The huge sum being paid to France – reportedly €62.7 million (£55 million) - will be covered by the UK taxpayer. Patel agreed the deal with French interior minister, Gérald Darmanin, as the UK Home Secretary increases efforts to reduce migrant crossings in the Channel.
Migrant numbers crossing the channel have surged in 2021. On July 19, at least 430 people crossed the Dover Strait, which is a record for a single day. On the following day, a further 287 people reached Britain’s shores, bringing the total to 8,452 in 2021 so far, according to official data compiled by PA Media.
2020 total surpassed
The number of people who have crossed the Channel in 2021 has already exceeded the total for the whole of 2020, with five months of the year still remaining.
News that Britain will pay £55 million toward French border patrols has sparked fury among MPs, who have argued that France should be responsible for the costs.
According to the Home Office, the deal will see police patrols along French beaches more than doubled for the second time in a year in an effort to stop small boats departing for Britain from beaches in France.
A report published by The Guardian states that the deal will include:
Patrols of French officers across wider areas of the northern coast between Boulogne and Dunkirk, and expanded patrols further north-west around Dieppe.
Deployment of wide-area surveillance technology to improve coverage of the coast of France to prevent crossing attempts, including use of aerial surveillance.
Investment in infrastructure to increase border security at the main border crossing points along the Channel coast.
The new agreement is set to come into force in the coming days
French officer numbers doubled
In 2020, the UK helped France to double the number of officers deployed daily across French beaches.

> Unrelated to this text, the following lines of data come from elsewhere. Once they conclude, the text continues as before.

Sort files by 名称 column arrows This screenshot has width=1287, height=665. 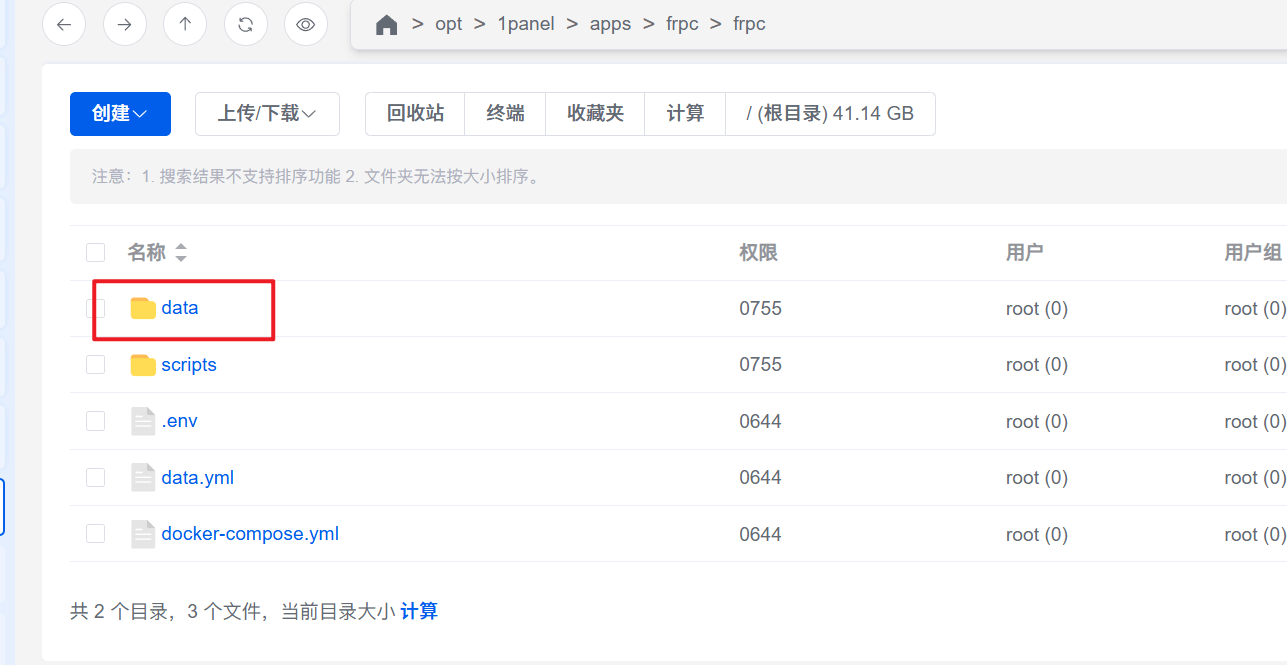181,253

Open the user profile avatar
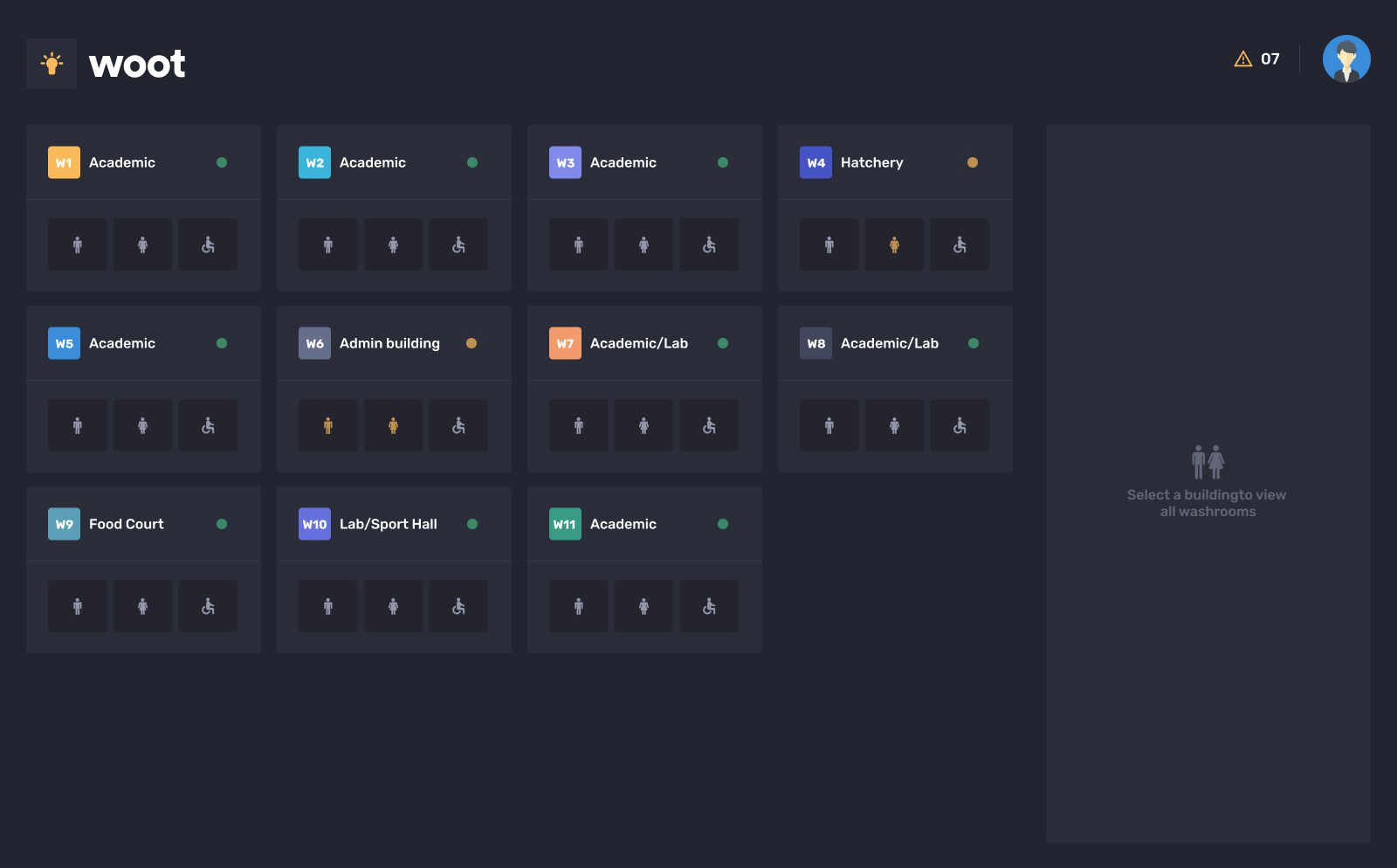point(1345,59)
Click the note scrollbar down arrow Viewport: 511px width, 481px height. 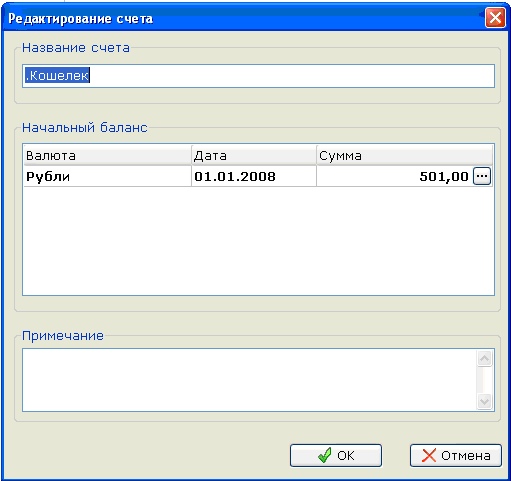[485, 401]
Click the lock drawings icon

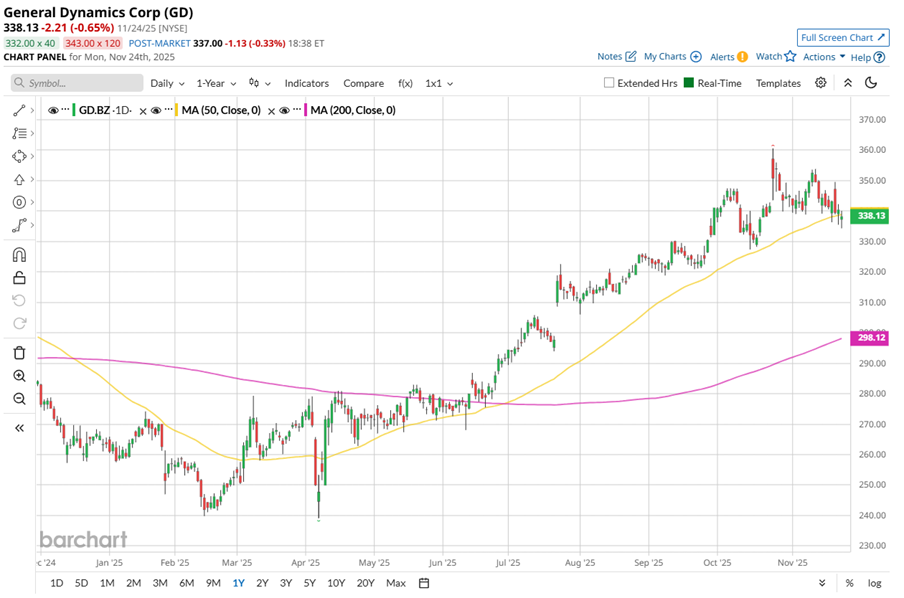(19, 277)
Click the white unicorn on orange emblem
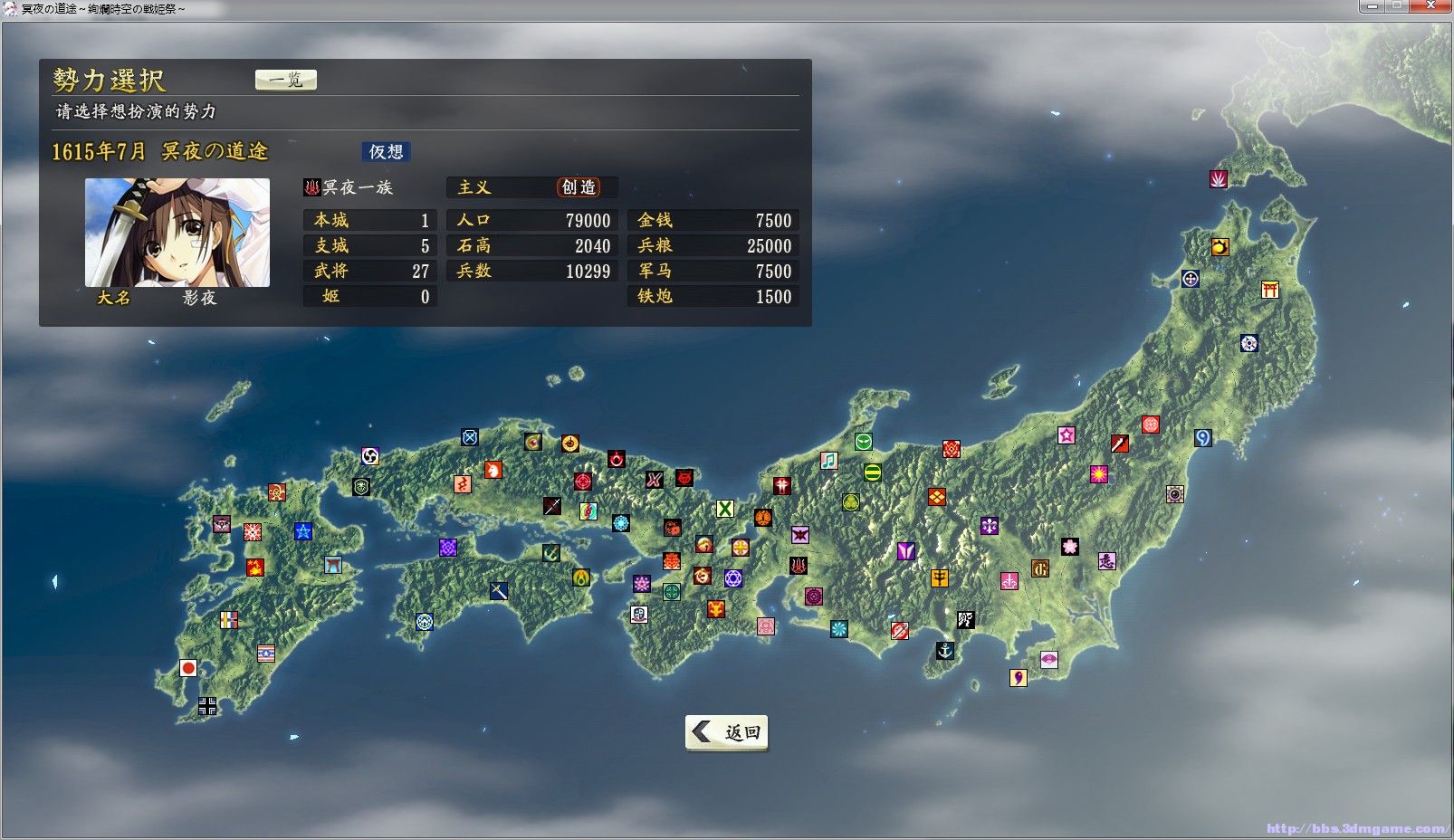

This led to French authorities preventing double the amount of crossings in 2021 than it did in the same period for 2020.
However, the Home Office said that although French patrols and interceptions had increased, organised criminal gangs had switched tactics, moving further up the French coast and forcing desperate migrants to make longer journeys at greater risk.

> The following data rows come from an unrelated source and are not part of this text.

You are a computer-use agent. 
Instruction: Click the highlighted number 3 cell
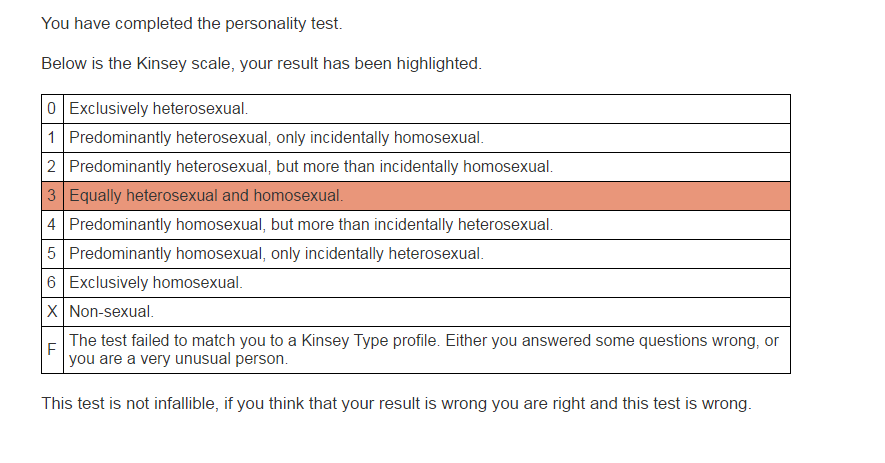coord(52,196)
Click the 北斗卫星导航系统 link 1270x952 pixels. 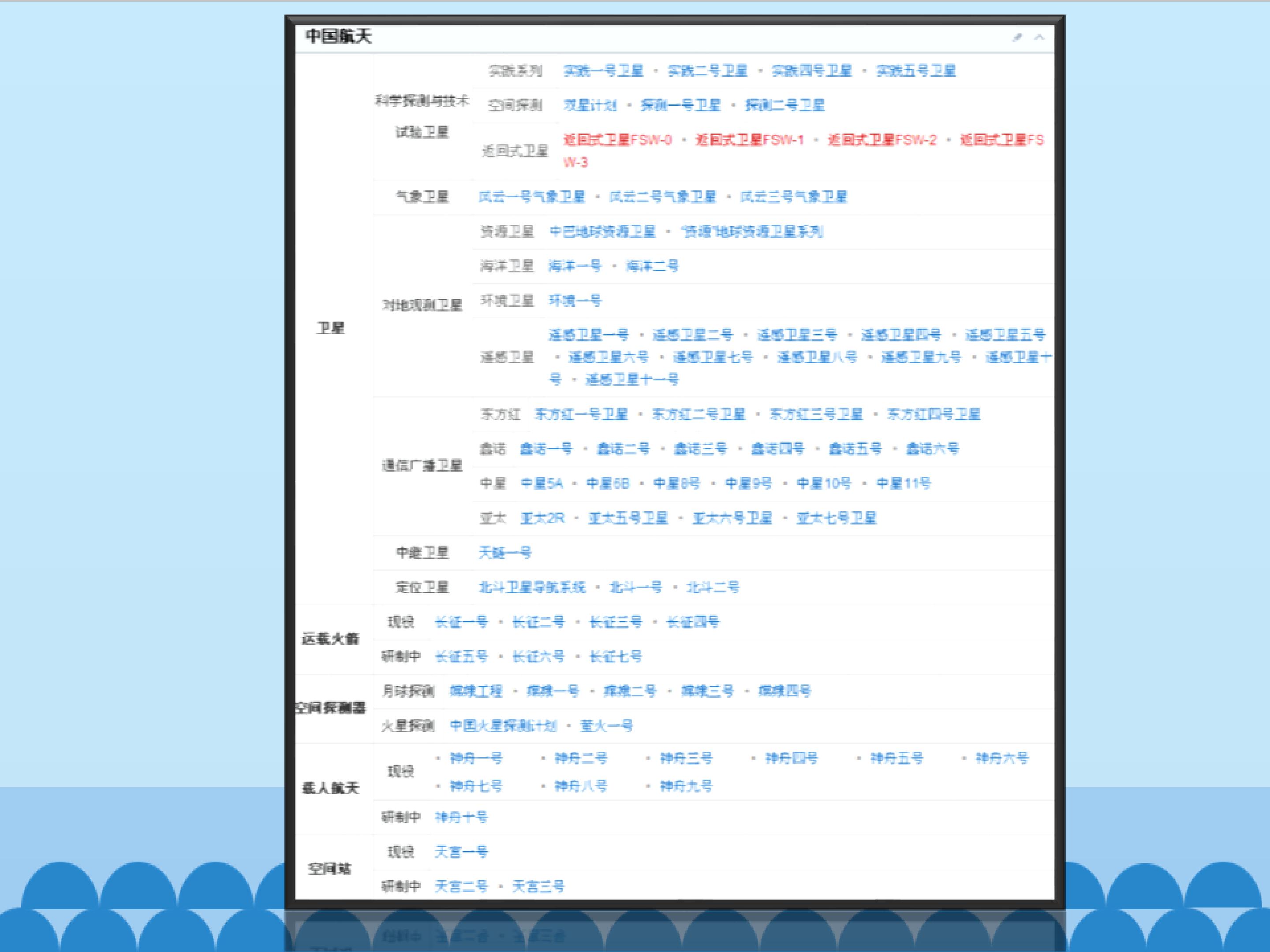532,588
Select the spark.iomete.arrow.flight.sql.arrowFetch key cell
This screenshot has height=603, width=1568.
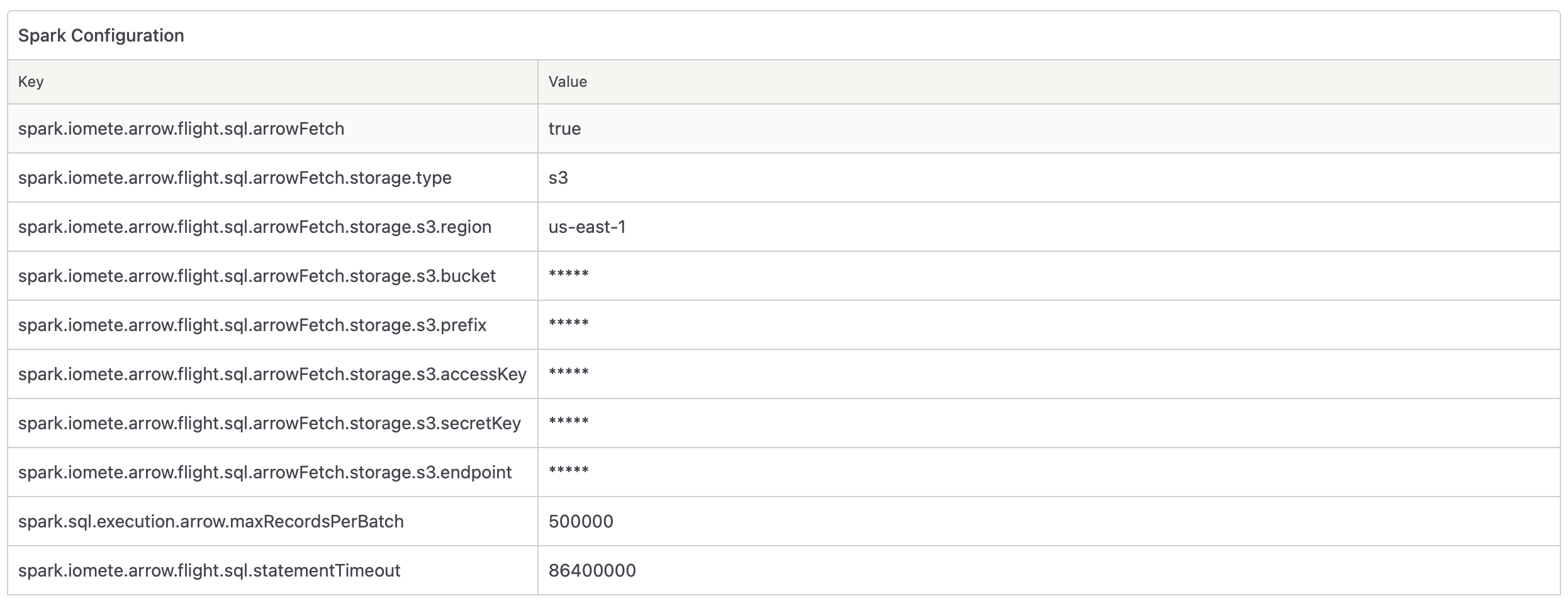click(181, 129)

Priti Patel has faced mounting pressure from political parties to tackle the ‘crisis’. The deal with France comes after the Home Office’s controversial Nationality and Borders Bill was debated in parliament recently. The new bill contains legislation for a new five-year work visa for skilled refugees.
Humanitarian groups have argued that the bill will ‘do nothing to tackle the root causes of Channel crossings’.
Fewer boat arrivals
Although there has been a surge in the number of Channel crossings, the UK is still seeing far fewer arrivals and asylum claims than many other European countries.

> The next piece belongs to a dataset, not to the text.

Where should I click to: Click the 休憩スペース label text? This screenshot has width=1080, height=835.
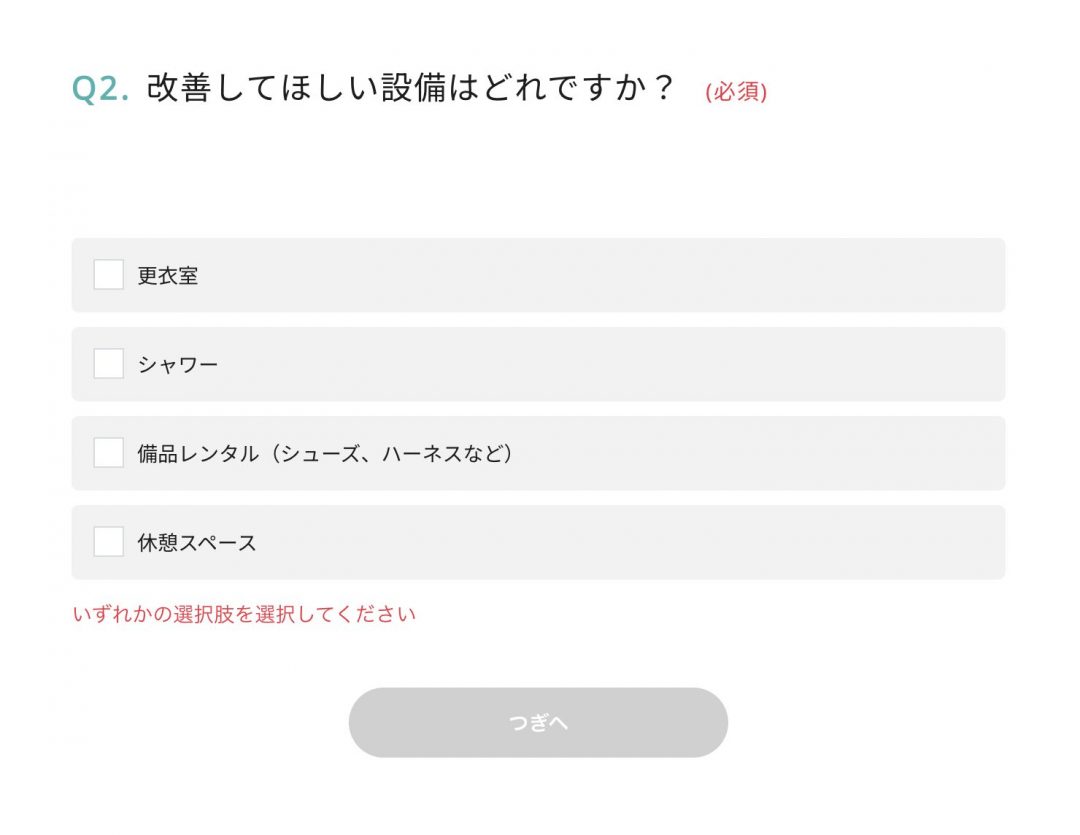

According to official figures released by the UN High Commissioner for Refugees, 44,230 people have arrived in Europe via the Mediterranean by land and sea so far in 2021.
Meanwhile, despite the rise in small boat arrivals along England’s south coast, asylum applications in Britain dropped to 29,456 in 2020. This is significantly fewer than the 93,475 asylum applications made in France and the 121,955 made in Germany.